### Short problem
Rewrite the data starting at the line containing "Task: Click the 温州启泰新能源有限公司 cell" and ending at the line containing "Action: pyautogui.click(x=1374, y=1150)", with "Image resolution" swapped for "Screen resolution" and nothing else altered. Omit the pictures from your answer.

### Provided entries

________________________

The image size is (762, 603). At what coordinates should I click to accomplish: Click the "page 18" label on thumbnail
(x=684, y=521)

________________________

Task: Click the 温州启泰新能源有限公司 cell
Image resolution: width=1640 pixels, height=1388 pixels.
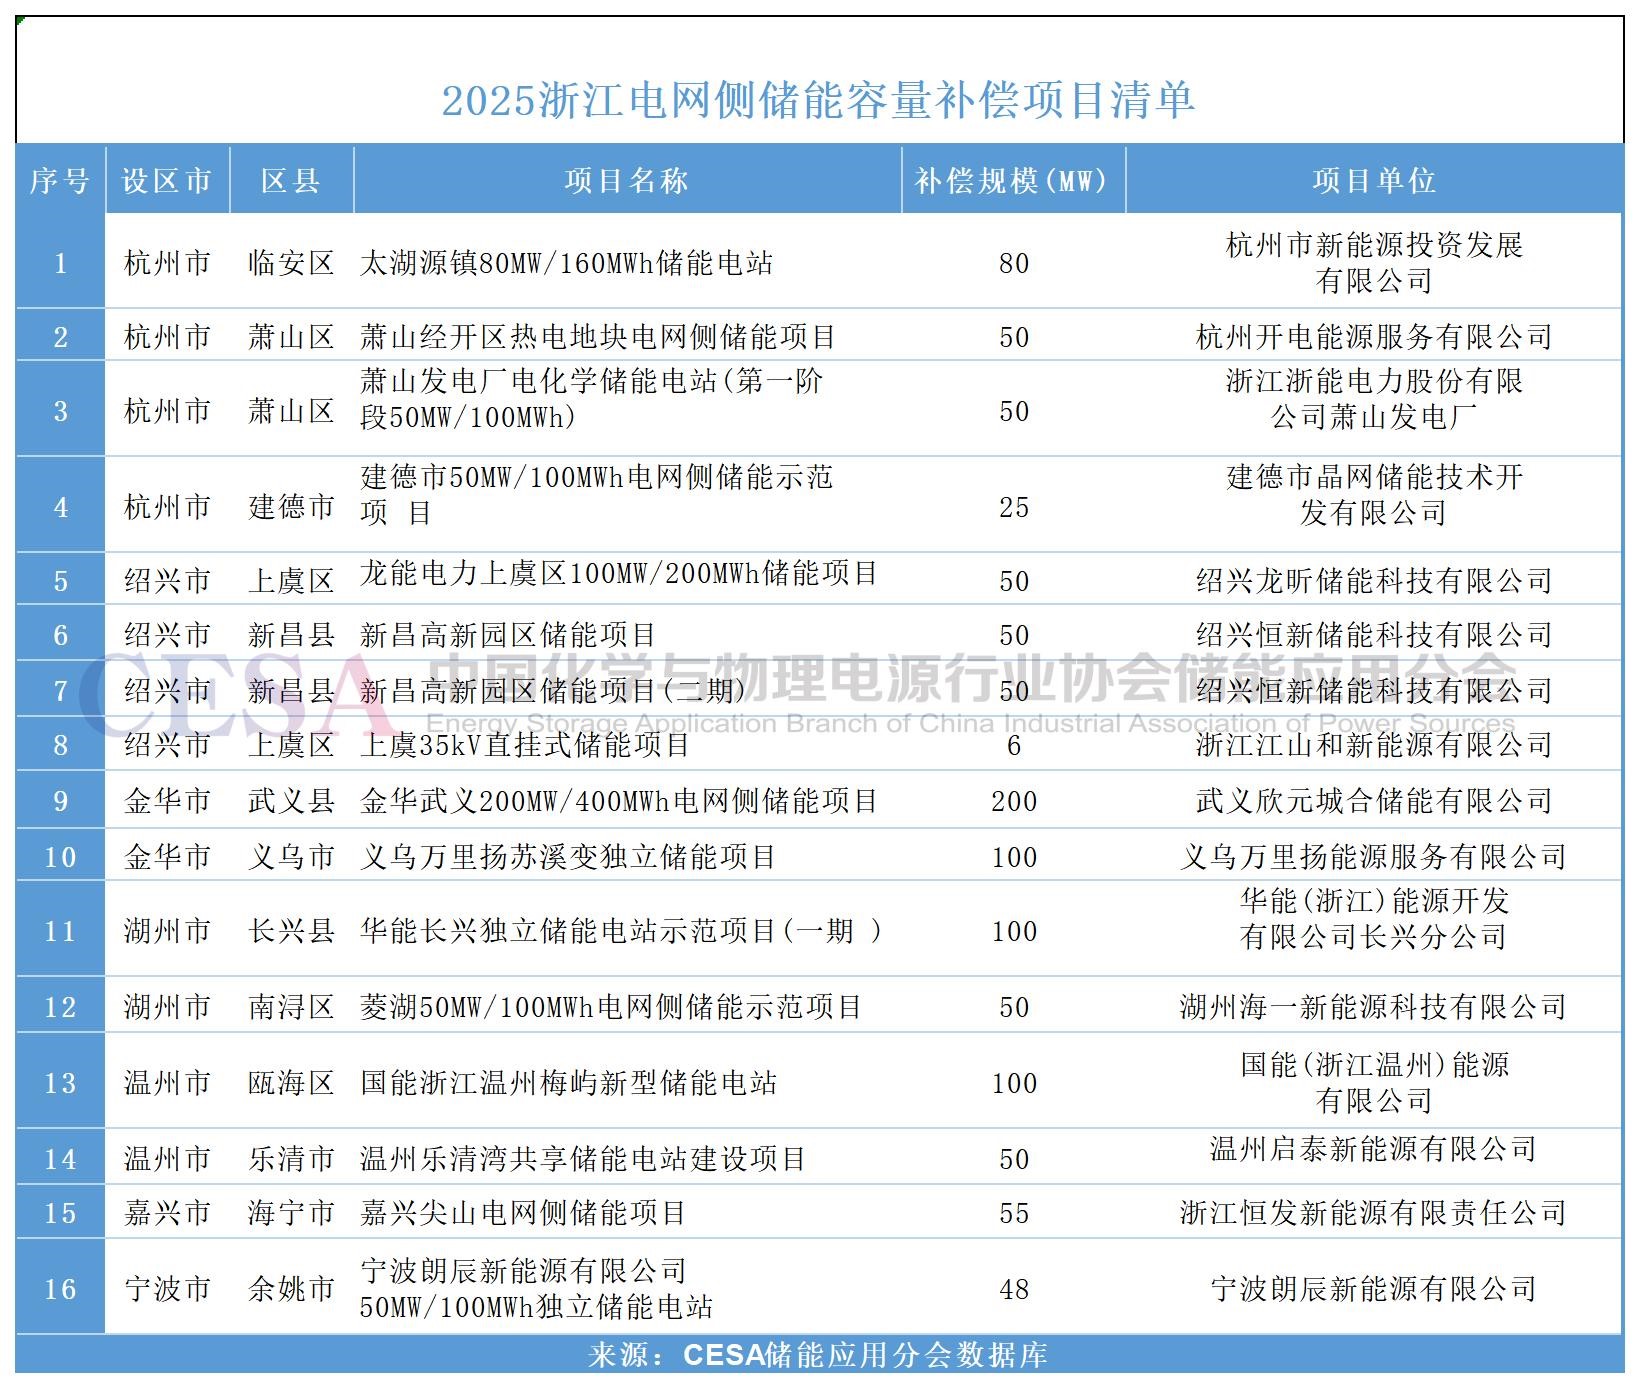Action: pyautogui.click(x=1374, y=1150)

________________________

### Full output
Task: Click the 温州启泰新能源有限公司 cell
Screen resolution: width=1640 pixels, height=1388 pixels.
Action: pyautogui.click(x=1374, y=1150)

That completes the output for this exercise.